Cuatro colores II


Ana y Miriam jugaban utilizando los viejos velos de monja que Clara, la tía de Ana, ya no utilizaba. Convirtieron a uno de los pequeños gallineros abandonados de la vieja casa de sus abuelos en una de las aulas del convento, y sentaron, ordenadas, atentas y obedientes a todas sus alumnas, limpias y peinadas con sus mejores ropas de muñecas. Eran Ana y Miriam monjas y maestras.
Miriam apura el paso hacia los claustros llevando un recado.
-Hermana Ana, hermana Ana. En la puerta la busca su marido.

La abuela Elisa tiene en su cuarto un pequeño altar. Es un mueble bajo, cubierto con una tela blanca con puntillas. Sobre el mueble hay una estatuilla de Nuestro Señor Jesucristo con un brazo extendido y el otro cruzando el pecho. Su túnica está abierta y se puede observar un corazón tan rojo que parece palpitar. Unas velitas de noche iluminan la escena donde hay otras estampitas de santos. Todas las noches la abuela Elisa enseña a su nieta Teresita a rezar. Y reza un rosario por cada alma que los espera en el cielo, nombrándolos antes de comenzar la oración. La niña se dormita pero vuelve cabeceando una y otra vez sobre el Dios te salve, María, llena eres de gracia. Vencida por el sueño le propone a su abuela:
-Abuela, y si rezamos uno solo y que en el cielo se lo repartan?

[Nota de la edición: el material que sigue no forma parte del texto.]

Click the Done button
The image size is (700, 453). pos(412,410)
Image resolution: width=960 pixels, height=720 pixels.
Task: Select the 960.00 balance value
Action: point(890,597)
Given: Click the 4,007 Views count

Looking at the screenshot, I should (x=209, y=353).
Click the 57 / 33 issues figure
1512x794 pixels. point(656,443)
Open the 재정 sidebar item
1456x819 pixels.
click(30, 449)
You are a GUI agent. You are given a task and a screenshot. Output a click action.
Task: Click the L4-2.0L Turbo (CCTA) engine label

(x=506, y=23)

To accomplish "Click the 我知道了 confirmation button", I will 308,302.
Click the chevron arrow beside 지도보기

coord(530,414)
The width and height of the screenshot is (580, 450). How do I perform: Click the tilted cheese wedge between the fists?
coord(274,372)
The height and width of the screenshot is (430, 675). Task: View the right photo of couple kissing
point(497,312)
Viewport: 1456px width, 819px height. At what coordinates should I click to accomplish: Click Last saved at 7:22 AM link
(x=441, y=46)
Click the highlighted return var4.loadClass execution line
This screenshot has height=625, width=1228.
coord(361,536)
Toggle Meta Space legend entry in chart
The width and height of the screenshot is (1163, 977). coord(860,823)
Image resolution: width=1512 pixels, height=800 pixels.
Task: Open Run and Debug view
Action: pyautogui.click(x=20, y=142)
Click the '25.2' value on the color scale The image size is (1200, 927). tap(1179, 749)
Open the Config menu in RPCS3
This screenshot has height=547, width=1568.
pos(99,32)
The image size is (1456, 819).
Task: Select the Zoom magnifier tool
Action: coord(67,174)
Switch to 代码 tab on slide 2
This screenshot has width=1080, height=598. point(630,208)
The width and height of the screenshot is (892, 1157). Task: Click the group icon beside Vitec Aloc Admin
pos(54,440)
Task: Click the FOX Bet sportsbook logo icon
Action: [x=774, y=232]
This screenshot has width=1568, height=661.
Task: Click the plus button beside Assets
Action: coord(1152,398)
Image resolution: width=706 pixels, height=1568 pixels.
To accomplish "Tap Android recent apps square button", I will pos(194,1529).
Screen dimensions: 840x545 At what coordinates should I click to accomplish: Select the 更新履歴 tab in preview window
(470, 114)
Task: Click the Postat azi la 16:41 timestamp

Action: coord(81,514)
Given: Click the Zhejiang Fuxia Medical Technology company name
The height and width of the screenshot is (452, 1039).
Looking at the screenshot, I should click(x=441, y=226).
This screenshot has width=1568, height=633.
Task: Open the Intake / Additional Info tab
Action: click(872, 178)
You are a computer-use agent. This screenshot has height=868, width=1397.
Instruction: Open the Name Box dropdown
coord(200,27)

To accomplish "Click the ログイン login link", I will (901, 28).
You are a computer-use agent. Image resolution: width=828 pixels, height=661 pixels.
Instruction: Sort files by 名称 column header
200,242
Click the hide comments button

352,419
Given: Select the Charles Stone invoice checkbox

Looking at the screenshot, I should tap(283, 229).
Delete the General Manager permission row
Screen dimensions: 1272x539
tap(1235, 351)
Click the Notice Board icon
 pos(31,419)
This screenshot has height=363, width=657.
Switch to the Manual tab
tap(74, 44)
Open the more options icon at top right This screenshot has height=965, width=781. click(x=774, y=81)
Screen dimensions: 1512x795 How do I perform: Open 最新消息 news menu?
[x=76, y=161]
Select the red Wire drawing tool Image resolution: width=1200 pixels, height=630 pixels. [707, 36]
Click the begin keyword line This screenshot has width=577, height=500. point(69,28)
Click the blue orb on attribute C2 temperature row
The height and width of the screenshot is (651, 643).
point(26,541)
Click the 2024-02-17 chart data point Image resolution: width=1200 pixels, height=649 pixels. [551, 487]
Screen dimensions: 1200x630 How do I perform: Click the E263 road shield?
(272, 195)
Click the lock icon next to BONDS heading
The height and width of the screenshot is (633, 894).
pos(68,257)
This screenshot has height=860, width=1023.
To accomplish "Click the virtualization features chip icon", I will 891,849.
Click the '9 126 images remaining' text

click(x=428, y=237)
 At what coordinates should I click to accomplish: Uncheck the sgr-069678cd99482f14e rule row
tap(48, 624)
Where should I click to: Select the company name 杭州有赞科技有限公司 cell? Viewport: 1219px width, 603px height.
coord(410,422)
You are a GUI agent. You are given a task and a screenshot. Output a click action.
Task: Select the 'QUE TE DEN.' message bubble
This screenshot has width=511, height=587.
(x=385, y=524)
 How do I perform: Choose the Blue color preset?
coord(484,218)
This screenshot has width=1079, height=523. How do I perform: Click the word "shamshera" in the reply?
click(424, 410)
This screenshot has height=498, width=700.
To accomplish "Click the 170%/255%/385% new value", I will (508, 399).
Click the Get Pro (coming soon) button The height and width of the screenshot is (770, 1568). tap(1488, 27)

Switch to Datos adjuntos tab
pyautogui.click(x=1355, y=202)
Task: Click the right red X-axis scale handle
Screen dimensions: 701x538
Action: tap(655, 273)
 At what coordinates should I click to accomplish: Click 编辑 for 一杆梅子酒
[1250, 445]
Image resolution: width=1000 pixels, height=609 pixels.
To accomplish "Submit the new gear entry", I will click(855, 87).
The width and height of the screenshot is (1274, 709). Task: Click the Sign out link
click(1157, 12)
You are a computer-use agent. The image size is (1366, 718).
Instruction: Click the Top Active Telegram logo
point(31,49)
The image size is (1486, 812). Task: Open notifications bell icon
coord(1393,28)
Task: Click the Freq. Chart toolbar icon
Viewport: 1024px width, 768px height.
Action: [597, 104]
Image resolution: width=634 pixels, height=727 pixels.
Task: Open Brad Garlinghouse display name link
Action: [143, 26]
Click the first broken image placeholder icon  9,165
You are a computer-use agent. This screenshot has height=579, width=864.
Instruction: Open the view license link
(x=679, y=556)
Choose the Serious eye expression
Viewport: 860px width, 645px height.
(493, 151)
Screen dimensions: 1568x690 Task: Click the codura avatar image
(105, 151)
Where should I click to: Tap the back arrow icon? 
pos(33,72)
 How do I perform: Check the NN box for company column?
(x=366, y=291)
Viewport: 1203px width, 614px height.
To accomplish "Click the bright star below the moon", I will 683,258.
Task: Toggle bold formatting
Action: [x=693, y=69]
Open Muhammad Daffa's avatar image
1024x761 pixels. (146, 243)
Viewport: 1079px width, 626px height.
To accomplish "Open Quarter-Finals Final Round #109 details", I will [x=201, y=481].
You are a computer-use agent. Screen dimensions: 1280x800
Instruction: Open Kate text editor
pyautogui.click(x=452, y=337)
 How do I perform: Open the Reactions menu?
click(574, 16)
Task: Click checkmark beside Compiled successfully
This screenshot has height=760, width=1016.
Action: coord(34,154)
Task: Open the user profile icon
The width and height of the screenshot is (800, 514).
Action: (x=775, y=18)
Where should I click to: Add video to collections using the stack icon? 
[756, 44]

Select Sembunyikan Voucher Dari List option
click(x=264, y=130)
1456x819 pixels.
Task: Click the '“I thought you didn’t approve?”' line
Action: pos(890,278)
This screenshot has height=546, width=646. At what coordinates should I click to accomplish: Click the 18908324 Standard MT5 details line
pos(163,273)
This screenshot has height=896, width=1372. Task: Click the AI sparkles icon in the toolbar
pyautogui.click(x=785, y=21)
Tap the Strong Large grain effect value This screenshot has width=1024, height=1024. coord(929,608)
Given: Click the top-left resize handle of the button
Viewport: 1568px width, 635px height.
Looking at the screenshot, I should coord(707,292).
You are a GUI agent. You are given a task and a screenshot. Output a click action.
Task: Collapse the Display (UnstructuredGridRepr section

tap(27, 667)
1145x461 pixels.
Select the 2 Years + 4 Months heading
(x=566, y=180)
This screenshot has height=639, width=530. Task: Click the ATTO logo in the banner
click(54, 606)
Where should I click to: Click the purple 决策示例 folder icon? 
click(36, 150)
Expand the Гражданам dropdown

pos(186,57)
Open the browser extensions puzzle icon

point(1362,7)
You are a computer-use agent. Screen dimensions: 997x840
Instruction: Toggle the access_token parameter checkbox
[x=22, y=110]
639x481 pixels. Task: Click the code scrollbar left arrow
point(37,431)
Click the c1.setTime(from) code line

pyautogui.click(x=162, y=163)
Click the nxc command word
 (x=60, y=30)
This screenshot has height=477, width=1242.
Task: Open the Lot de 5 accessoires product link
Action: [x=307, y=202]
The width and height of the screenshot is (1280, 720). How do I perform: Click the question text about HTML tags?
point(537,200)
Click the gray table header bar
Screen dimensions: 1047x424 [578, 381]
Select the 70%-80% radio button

El tío Cacho toma fotos de su sobrina Lucía. La niña se aburre y lo invita a Cacho a jugar al último juego que aprendió: la escondida. Lucía le pide a su tío que cuente mientras ella se esconde. Su tío avisa, como corresponde, que terminó de contar y sale a buscarla. El tío presiente que se escondió en la habitación de su abuela y planea sorprenderla tomándole otra foto. Busca y busca  pero no la encuentra. La niña ha aprendido a esconderse muy bien.